* **DATA FOR PROCESSING**

--- --- ---

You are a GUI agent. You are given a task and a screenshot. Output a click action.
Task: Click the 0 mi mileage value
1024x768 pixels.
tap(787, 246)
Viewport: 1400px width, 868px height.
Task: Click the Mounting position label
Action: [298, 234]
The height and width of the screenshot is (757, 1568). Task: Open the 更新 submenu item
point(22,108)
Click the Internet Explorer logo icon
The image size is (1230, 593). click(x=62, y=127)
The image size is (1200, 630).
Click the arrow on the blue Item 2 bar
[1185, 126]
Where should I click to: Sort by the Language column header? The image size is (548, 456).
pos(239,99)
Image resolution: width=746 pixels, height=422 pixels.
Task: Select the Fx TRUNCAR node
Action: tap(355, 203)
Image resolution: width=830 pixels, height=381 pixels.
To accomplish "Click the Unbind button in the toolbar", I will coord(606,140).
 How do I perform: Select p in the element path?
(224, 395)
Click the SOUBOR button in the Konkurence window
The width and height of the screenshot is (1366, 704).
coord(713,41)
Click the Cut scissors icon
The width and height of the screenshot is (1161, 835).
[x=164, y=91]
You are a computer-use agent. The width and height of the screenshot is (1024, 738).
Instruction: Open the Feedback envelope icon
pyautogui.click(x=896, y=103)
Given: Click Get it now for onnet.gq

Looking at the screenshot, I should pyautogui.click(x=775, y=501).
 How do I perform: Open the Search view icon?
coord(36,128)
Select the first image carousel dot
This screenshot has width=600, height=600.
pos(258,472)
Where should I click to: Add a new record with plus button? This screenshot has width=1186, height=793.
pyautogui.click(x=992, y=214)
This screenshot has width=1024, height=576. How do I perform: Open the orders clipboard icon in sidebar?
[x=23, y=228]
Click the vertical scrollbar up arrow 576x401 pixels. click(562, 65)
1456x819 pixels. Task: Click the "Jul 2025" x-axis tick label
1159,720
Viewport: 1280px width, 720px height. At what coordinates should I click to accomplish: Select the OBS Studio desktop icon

--- --- ---

* **WHAT THIS TASK INVOLVES**
The full listing above needs to be retyped exactly.

* **WRITTEN ANSWER**
You are a GUI agent. You are given a task and a screenshot. Output a click action.
Task: Click the 0 mi mileage value
1024x768 pixels.
tap(787, 246)
Viewport: 1400px width, 868px height.
Task: Click the Mounting position label
Action: [298, 234]
The height and width of the screenshot is (757, 1568). Task: Open the 更新 submenu item
point(22,108)
Click the Internet Explorer logo icon
The image size is (1230, 593). click(x=62, y=127)
The image size is (1200, 630).
Click the arrow on the blue Item 2 bar
[1185, 126]
Where should I click to: Sort by the Language column header? The image size is (548, 456).
pos(239,99)
Image resolution: width=746 pixels, height=422 pixels.
Task: Select the Fx TRUNCAR node
Action: tap(355, 203)
Image resolution: width=830 pixels, height=381 pixels.
To accomplish "Click the Unbind button in the toolbar", I will coord(606,140).
 How do I perform: Select p in the element path?
(224, 395)
Click the SOUBOR button in the Konkurence window
The width and height of the screenshot is (1366, 704).
coord(713,41)
Click the Cut scissors icon
The width and height of the screenshot is (1161, 835).
[x=164, y=91]
You are a computer-use agent. The width and height of the screenshot is (1024, 738).
Instruction: Open the Feedback envelope icon
pyautogui.click(x=896, y=103)
Given: Click Get it now for onnet.gq

Looking at the screenshot, I should pyautogui.click(x=775, y=501).
 How do I perform: Open the Search view icon?
coord(36,128)
Select the first image carousel dot
This screenshot has width=600, height=600.
pos(258,472)
Where should I click to: Add a new record with plus button? This screenshot has width=1186, height=793.
pyautogui.click(x=992, y=214)
This screenshot has width=1024, height=576. How do I perform: Open the orders clipboard icon in sidebar?
[x=23, y=228]
Click the vertical scrollbar up arrow 576x401 pixels. click(562, 65)
1456x819 pixels. Task: Click the "Jul 2025" x-axis tick label
1159,720
Viewport: 1280px width, 720px height. At what coordinates should I click to accomplish: Select the OBS Studio desktop icon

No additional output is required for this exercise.